Pour ce qui est de l’immigration, le président de l’ACF rappelle l’importance, pour la communauté, que la province respecte la cible d’Ottawa, selon laquelle les nouveaux arrivants qui maîtrisent le français représenteraient 4,4 % de tous les immigrants économiques qui s'établissent à l'extérieur du Québec. « Pour nous, ça prend quand même un investissement intéressant et concerté entre le fédéral et le provincial », indique-t-il.

Roger Gauthier déplore également certaines compressions annoncées dans le budget provincial 2017-2018, comme l'abolition de la compagnie de transport de la Saskatchewan (STC) ou les compressions qui ont touché les bibliothèques de la province.

« On espère qu’il n’y aura pas ce genre de dérapage, que le nouveau gouvernement a compris qu’il fallait continuer d'investir sans qu’on ait à reculer sur les progrès qu’on a faits dans les dernières années. »

— Une citation de  Roger Gauthier, président de l'Assemblée communautaire fransaskoise

Pour 2018-2019, la Saskatchewan fait face à un déficit de 595 millions de dollars. Le gouvernement compte atteindre l’équilibre budgétaire d’ici 2019-2020.

Une nouvelle école à l’horizon?

Le Collectif des parents inquiets et préoccupés (CPIP) soulève lui aussi les besoins en infrastructures scolaires de la communauté fransaskoise. Il espère que le gouvernement de la Saskatchewan s’engagera à « construire une nouvelle école francophone dans le nord-ouest de Regina dans un délai raisonnable ».

En attendant, le CPIP demande que la province prévoie un budget pour la location d’une école anglophone pour la rentrée scolaire de l’automne 2018.

Cette solution avait été soulevée lors d'une récente séance de médiation réunissant le CPIP, le Conseil scolaire fransaskois (CSF) et la province.

De son côté, le Conseil scolaire fransaskois n’a pas désiré se prononcer sur ses attentes avant la sortie du budget 2018-2019.
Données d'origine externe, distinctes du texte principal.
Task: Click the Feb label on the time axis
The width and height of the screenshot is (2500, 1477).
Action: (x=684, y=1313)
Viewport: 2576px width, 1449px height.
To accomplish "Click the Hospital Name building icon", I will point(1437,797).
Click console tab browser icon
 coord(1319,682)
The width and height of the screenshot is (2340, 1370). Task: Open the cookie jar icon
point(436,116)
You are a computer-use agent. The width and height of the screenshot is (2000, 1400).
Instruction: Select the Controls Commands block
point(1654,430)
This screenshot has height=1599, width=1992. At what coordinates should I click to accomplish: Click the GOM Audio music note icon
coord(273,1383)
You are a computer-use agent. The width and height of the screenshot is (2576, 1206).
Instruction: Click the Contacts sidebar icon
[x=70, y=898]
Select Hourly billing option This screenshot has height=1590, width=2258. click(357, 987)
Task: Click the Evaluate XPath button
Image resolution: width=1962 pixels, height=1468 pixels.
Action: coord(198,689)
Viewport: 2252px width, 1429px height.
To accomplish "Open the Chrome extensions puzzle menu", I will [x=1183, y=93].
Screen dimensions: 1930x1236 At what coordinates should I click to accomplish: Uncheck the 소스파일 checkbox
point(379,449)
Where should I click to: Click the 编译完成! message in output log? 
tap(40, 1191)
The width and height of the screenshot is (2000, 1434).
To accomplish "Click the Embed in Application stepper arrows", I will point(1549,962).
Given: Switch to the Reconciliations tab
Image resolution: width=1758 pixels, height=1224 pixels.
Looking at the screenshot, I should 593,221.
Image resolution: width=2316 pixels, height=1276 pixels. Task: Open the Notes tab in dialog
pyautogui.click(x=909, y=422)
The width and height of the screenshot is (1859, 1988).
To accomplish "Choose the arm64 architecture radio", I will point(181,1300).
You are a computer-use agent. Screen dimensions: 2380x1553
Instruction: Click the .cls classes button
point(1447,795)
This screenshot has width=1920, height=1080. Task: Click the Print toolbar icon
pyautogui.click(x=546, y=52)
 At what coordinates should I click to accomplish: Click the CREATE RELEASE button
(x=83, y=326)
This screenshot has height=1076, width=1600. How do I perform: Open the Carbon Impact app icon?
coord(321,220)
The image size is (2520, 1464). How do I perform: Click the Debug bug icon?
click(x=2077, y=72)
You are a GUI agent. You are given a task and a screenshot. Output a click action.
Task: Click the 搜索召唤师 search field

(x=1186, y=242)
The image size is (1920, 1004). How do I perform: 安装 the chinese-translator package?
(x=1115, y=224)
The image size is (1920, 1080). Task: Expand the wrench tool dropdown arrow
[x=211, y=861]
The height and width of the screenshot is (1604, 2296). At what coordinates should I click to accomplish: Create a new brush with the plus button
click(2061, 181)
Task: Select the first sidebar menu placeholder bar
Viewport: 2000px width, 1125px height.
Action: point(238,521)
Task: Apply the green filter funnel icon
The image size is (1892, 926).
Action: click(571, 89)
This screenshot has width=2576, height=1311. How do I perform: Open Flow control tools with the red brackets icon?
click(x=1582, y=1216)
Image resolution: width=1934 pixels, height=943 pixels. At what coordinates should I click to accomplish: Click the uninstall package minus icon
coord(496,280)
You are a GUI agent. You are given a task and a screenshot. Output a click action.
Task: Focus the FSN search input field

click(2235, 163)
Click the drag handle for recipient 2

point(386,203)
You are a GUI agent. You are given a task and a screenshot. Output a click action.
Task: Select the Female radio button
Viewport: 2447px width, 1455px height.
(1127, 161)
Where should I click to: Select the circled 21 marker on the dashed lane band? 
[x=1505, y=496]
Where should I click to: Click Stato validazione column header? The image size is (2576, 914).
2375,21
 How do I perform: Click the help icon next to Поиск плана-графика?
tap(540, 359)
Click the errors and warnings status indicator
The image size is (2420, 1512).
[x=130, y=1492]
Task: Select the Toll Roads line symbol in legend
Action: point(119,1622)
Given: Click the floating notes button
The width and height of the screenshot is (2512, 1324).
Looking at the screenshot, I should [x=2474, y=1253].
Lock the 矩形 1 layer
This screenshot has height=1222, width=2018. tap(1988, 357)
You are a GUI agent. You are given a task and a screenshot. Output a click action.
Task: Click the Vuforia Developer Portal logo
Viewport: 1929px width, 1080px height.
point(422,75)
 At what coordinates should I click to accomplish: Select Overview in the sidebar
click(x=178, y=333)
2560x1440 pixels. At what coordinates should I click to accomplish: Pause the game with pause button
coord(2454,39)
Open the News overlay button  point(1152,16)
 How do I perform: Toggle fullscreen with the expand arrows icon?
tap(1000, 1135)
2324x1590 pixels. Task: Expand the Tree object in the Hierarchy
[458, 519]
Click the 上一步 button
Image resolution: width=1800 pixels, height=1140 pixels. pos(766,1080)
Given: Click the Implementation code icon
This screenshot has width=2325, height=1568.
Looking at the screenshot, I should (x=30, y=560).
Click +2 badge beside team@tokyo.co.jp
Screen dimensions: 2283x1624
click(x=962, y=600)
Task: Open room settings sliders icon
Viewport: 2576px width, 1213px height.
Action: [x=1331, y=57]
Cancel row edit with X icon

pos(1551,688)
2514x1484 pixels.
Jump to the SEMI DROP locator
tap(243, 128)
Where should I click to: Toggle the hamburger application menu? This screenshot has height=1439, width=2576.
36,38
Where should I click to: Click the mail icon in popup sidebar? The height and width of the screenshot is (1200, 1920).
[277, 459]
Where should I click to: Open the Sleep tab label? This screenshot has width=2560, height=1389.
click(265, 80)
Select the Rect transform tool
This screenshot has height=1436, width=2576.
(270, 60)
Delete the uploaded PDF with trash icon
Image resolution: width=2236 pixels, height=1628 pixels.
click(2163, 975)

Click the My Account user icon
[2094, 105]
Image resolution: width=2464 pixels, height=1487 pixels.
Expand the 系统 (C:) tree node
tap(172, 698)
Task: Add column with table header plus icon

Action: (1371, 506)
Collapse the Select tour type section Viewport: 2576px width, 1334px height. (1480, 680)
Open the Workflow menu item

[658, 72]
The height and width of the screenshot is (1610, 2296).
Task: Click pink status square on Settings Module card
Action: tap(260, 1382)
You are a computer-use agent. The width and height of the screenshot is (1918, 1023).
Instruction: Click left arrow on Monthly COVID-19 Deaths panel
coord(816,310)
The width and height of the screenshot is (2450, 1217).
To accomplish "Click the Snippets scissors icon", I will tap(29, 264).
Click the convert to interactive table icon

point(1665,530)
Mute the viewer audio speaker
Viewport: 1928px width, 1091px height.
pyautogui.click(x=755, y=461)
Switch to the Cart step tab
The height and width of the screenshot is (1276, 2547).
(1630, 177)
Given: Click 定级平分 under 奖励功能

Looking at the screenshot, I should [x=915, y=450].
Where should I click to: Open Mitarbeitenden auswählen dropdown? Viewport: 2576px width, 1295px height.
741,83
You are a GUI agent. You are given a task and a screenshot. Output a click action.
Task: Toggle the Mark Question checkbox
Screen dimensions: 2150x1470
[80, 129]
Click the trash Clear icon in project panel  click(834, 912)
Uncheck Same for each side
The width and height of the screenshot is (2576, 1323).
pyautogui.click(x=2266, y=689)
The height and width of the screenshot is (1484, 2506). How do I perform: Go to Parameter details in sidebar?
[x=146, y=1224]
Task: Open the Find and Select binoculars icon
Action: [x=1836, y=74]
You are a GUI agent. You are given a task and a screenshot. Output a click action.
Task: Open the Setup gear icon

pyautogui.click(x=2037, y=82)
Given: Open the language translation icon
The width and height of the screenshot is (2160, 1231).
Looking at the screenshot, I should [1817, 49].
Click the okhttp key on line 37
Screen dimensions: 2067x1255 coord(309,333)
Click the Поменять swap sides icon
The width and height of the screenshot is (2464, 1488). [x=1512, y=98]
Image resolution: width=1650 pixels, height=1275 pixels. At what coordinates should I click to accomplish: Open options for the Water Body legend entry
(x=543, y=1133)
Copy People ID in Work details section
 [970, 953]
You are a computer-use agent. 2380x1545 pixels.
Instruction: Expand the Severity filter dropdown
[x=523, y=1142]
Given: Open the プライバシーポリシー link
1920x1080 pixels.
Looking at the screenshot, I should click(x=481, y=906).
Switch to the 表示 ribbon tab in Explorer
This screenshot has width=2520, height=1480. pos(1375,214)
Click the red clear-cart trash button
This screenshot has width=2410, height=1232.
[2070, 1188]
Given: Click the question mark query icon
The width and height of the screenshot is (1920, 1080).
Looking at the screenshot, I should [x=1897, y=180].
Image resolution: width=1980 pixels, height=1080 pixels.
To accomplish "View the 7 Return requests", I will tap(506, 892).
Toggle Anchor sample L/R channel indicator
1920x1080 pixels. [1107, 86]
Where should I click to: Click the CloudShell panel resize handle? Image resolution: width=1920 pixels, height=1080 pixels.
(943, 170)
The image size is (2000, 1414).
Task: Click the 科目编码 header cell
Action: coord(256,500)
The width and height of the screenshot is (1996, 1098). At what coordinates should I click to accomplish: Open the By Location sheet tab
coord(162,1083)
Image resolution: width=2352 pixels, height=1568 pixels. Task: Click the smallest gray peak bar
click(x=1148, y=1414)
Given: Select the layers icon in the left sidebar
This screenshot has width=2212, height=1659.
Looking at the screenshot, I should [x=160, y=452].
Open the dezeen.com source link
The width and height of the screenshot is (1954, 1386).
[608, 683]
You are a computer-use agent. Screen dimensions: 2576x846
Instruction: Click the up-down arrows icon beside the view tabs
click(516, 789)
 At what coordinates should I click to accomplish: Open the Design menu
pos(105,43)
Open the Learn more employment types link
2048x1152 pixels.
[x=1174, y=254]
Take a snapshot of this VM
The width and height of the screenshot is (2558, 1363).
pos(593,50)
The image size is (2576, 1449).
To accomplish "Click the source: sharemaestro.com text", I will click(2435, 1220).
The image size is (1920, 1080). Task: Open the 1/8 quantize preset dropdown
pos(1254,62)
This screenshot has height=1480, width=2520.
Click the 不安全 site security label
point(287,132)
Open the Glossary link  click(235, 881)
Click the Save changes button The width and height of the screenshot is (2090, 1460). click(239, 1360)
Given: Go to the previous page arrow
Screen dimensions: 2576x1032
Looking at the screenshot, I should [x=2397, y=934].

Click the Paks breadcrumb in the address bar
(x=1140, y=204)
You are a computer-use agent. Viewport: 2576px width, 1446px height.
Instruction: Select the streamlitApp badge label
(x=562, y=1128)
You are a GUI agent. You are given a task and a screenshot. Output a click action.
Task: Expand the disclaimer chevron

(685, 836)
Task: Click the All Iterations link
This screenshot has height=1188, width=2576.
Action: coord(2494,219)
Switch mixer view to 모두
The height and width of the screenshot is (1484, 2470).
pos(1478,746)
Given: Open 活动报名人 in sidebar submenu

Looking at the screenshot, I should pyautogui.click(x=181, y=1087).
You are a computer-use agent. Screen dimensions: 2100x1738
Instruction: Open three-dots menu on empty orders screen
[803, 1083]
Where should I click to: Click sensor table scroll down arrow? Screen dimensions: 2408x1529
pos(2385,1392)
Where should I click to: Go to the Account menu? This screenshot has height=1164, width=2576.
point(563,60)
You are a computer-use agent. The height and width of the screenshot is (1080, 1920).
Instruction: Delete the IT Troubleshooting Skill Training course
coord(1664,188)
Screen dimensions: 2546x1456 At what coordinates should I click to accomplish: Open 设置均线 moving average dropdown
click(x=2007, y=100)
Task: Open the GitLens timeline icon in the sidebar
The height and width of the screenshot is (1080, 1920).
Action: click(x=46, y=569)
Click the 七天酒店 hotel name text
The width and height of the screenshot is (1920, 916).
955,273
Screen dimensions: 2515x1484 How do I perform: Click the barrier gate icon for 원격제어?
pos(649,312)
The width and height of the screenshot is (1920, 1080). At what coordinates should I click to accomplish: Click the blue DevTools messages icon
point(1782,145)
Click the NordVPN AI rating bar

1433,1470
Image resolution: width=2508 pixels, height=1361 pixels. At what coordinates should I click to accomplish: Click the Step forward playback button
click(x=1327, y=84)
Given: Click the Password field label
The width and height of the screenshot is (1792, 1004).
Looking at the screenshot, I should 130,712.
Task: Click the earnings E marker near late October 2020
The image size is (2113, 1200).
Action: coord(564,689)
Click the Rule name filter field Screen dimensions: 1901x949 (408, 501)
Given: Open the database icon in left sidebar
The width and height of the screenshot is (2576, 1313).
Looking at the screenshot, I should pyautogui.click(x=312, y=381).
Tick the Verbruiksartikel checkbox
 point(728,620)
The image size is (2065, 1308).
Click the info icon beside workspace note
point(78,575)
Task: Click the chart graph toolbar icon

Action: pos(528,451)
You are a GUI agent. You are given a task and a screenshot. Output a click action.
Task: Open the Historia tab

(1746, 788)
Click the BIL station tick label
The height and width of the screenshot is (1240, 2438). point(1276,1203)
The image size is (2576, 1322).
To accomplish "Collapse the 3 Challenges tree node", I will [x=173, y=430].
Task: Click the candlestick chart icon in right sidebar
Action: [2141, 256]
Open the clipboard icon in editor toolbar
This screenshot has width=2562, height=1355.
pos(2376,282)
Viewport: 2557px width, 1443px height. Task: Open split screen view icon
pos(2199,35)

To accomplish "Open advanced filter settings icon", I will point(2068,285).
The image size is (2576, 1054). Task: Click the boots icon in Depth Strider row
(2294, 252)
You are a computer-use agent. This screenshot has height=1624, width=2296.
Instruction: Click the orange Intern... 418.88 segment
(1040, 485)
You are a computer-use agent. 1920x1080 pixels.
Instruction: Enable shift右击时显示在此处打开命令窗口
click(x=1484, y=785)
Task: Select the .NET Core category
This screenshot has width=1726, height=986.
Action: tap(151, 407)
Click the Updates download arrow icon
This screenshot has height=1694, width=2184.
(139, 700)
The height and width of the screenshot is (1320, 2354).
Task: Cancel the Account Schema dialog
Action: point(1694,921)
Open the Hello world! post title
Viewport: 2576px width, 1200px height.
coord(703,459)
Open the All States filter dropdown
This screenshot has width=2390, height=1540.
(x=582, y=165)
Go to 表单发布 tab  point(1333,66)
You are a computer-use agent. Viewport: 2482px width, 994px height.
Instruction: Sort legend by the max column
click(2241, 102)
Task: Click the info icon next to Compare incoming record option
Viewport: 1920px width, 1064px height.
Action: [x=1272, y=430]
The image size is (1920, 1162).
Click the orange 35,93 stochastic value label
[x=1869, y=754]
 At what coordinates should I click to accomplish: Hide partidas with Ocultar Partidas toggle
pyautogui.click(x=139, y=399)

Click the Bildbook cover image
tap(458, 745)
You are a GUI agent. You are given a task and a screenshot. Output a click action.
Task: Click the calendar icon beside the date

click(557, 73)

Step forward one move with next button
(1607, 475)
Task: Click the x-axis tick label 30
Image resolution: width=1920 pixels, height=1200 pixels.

De possibles bonnes nouvelles

Le titulaire de la Chaire de recherche du Canada en politique publique à l'École Johnson Shoyama de l'Université de la Saskatchewan, Daniel Béland, estime que la communauté fransaskoise pourrait recevoir « de bonnes nouvelles » sur le plan de l’éducation.

« Il y a quand même l’engagement de Scott Moe de ne pas délaisser l’éducation cette année. »

— Une citation de  Daniel Béland, Chaire de recherche du Canada en politique publique à l'École Johnson Shoyama de l'Université de la Saskatchewan

En février, Scott Moe avait promis qu’un montant de 30 millions de dollars serait investi pour l’année 2018-2019 avec le dépôt du budget.

Daniel Béland, politologue et titulaire de la Chaire de recherche du Canada en politique publique à l'École Johnson Shoyama à l'Université de la SaskatchewanAgrandir l’image (Nouvelle fenêtre)

Daniel Béland, politologue et titulaire de la Chaire de recherche du Canada en politique publique à l'École Johnson Shoyama à l'Université de la Saskatchewan

Photo : ICI Radio-Canada/Anouk Lebel

Ceci dit, Daniel Béland rappelle que les francophones de la province représentent « un petit pourcentage de la population », qui ne constitue pas nécessairement une priorité aux yeux du gouvernement de la Saskatchewan.

La ministre des Finances Donna Harpauer déposera son budget 2018-2019 mardi après-midi.